「歌舞伎特選DVDコレクション」23号は「国性爺合戦(こくせんやかっせん)」で、平成24年(2010年)10月に新橋演舞場で行われた公演が収録されている。 本編94分。
和藤内(わとうない)に尾上松緑さん、錦祥女に中村芝雀(現・雀右衛門)さん、老一官に中村歌六さん、渚に片岡秀太郎さん、甘輝(かんき)に中村梅玉さん他の配役。
国性爺合戦(国姓爺合戦)は、中国人の父と日本人の母の間に生まれた鄭成功(ていせいこう)を題材にした、近松門左衛門作の人形浄瑠璃で、正徳5年(1715年)11月に初演され、翌年に歌舞伎に移されている。全五段の物語だが、このDVDは三段目の獅子ヶ城楼門の場から、獅子ヶ城内甘輝館の場、獅子ヶ城内紅流しの場、獅子ヶ城内元の甘輝館の場を収録している。

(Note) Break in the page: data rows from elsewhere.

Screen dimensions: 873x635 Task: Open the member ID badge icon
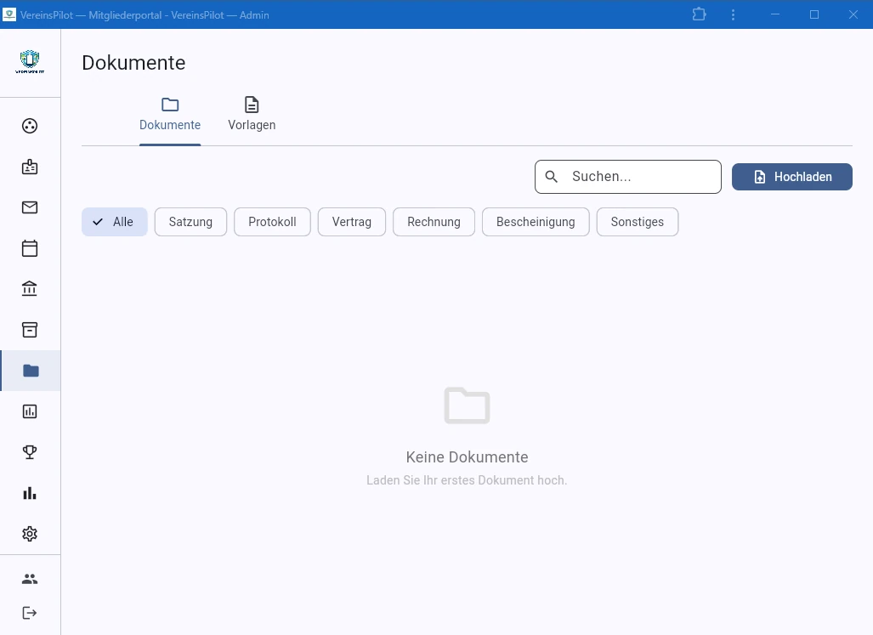(30, 167)
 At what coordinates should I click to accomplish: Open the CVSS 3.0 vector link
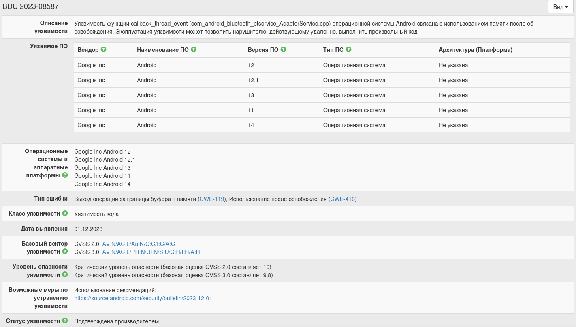click(x=151, y=252)
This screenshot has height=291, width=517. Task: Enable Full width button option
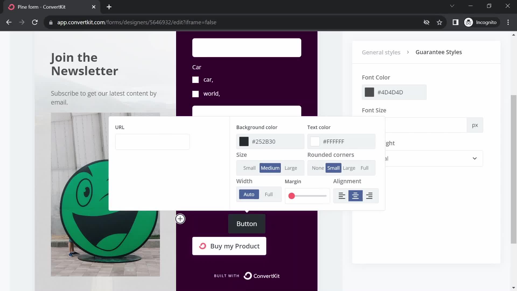pyautogui.click(x=269, y=194)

歌舞伎特選DVDコレクション第15号「博奕十王」に登場した、「虎拳」のもととなった二段目の千里ヶ竹の虎狩りがないのは残念だが、上演記録を調べると、歌舞伎ではめったに上演されないようなので、次の機会(いつになる?)に期待したい。
物語が少々ややこしいため、「国性爺合戦」を初めてみる場合は、あらかじめマガジンに目を通してあらすじを把握しておく方が良いと思う。

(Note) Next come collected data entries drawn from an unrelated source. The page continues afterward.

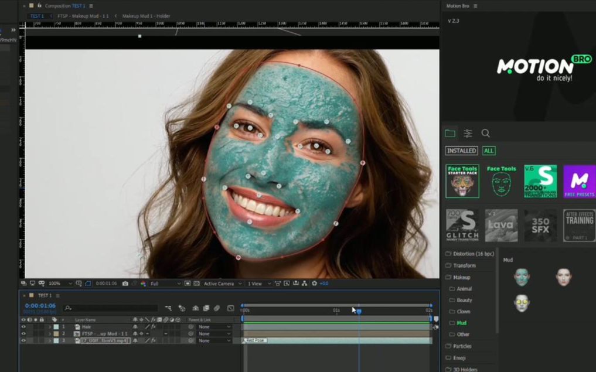
Task: Open the Full resolution dropdown
Action: (165, 284)

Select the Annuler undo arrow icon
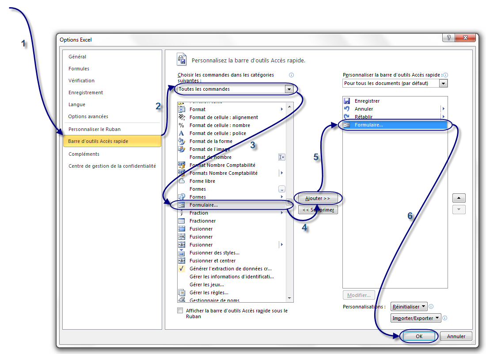point(347,109)
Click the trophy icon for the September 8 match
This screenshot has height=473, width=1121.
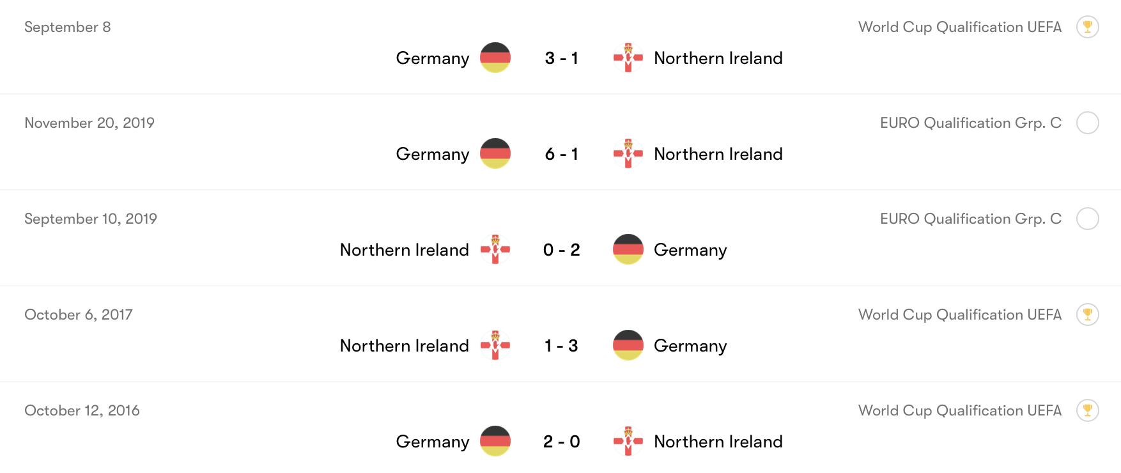point(1087,27)
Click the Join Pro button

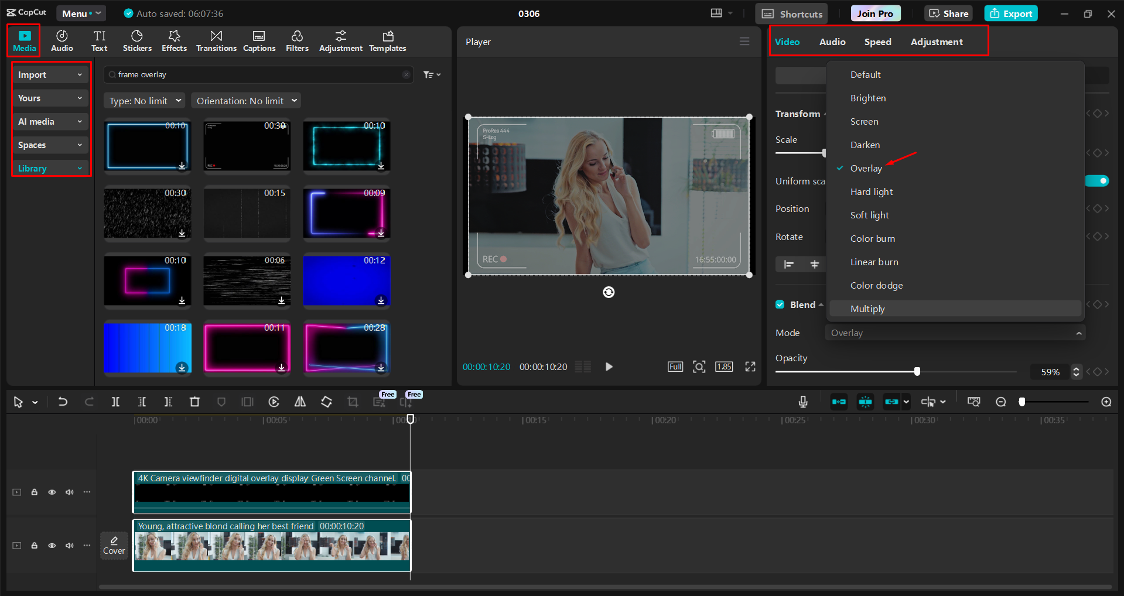pos(875,13)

歌舞伎には珍しい異国を舞台にしたものなので、異国情緒あふれる大道具、衣装そして音楽が、目と耳を楽しませる。義太夫の語りに字幕がついていないため、慣れていないと聞き取りにくいかもしれないけれど、要所要所で音声ガイドの解説が入るので、話にはついて行けると思う。

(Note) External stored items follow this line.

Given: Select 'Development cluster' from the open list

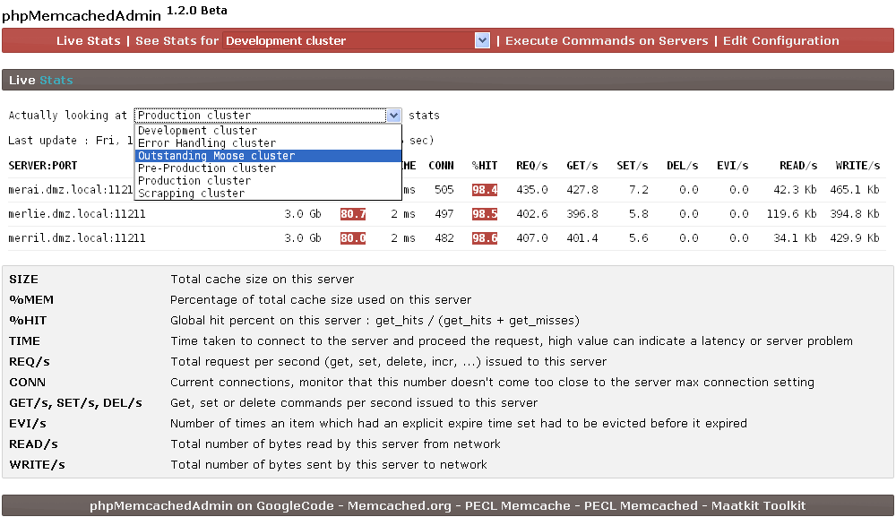Looking at the screenshot, I should (x=197, y=131).
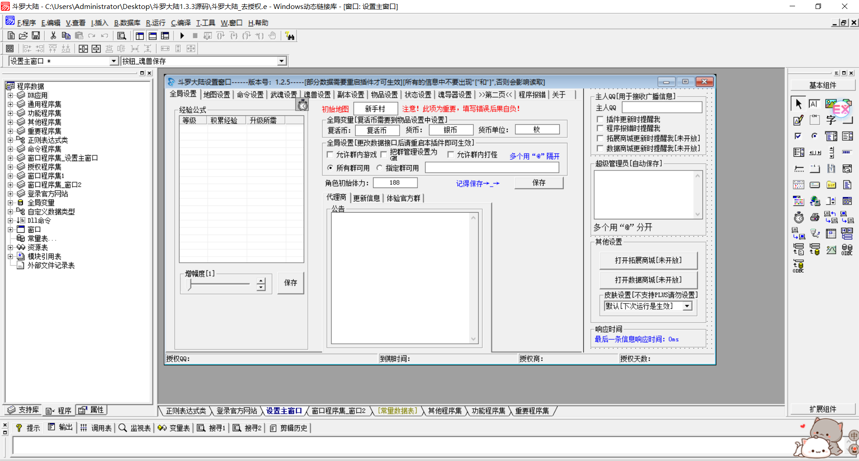Image resolution: width=859 pixels, height=461 pixels.
Task: Click the 主人QQ input field
Action: tap(662, 107)
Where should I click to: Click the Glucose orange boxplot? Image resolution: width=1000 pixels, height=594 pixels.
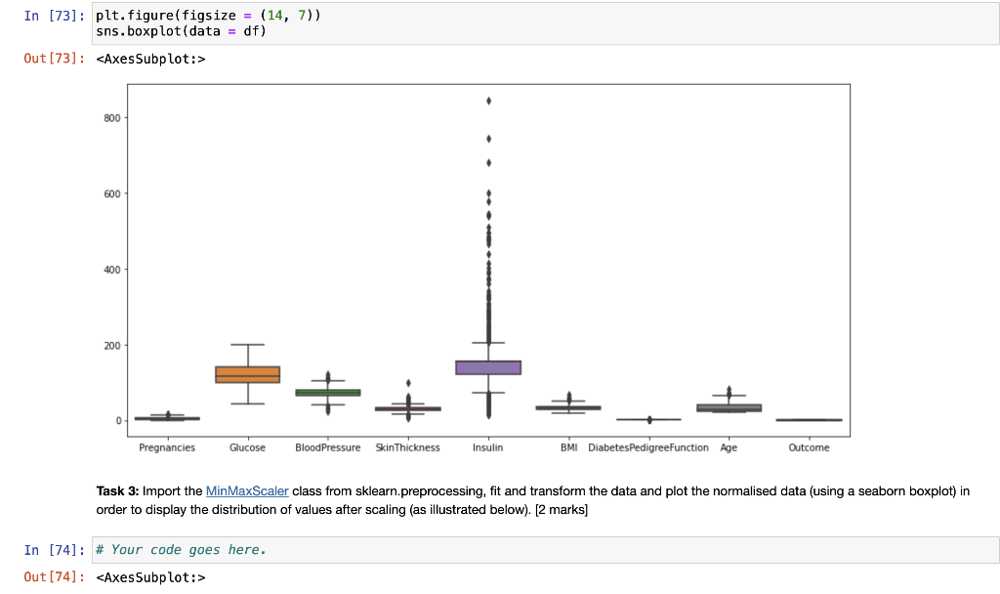pos(247,373)
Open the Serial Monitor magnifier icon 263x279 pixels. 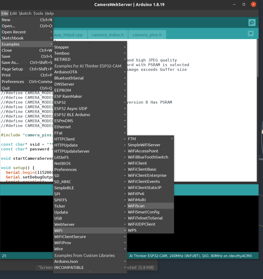252,23

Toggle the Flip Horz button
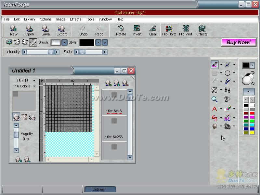(169, 30)
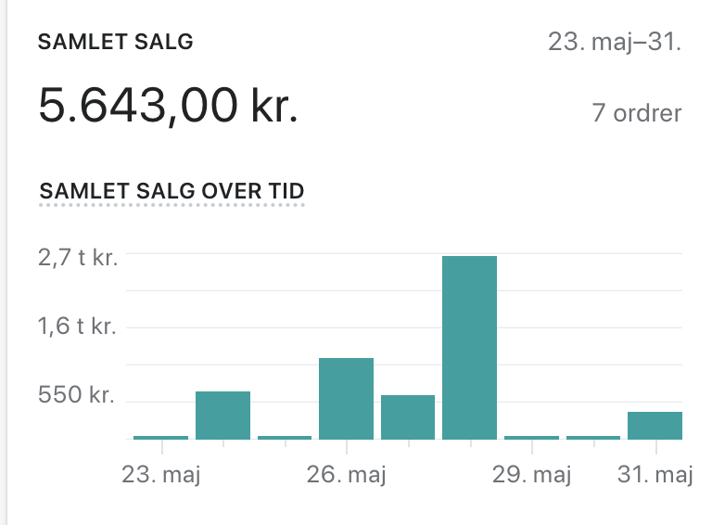This screenshot has height=525, width=712.
Task: Click the Samlet salg card title
Action: tap(115, 42)
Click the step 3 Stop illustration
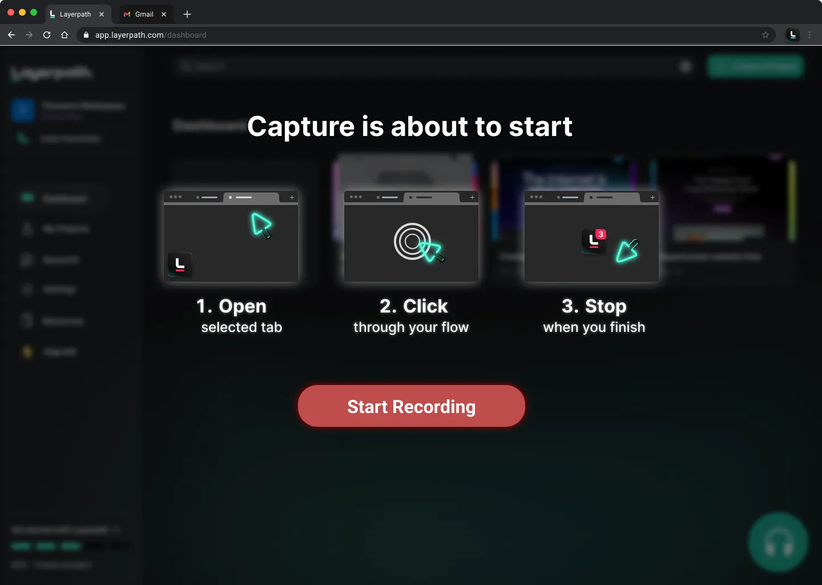The image size is (822, 585). click(591, 237)
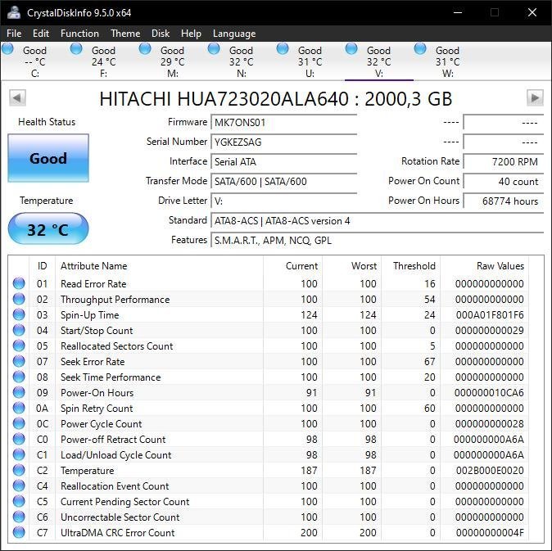Open the Function menu

[79, 34]
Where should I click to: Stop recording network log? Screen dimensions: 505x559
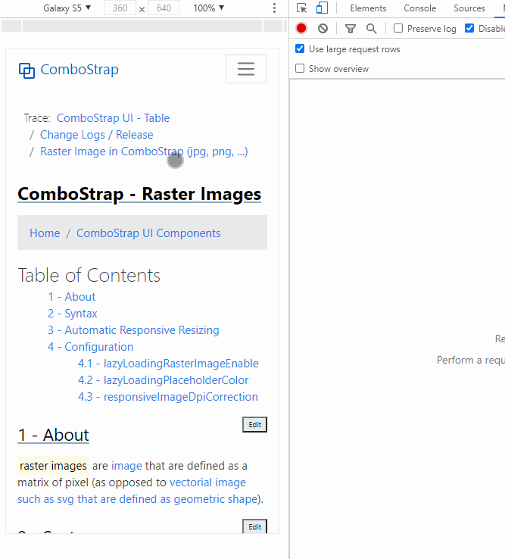pos(301,29)
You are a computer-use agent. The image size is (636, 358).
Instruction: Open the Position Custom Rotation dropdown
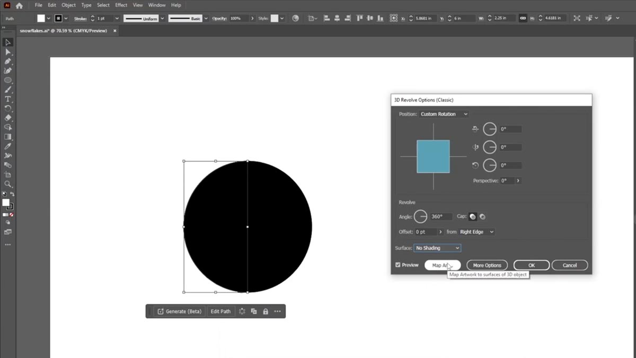(x=444, y=114)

音声ガイドで解説しているが、尾上松緑さん演じる和藤内は前半と後半で顔の隈取が異なり、また、2回花道を六方を踏んで引っ込む際、1回目と2回目で型が異なっている。主役の和藤内の荒事に目が行くものの、中村芝雀さん演じる錦祥女、そして、片岡秀太郎さん演じる和藤内母・渚の女方二人の演技も素晴らしい。
いろいろと見どころの多い演目だった。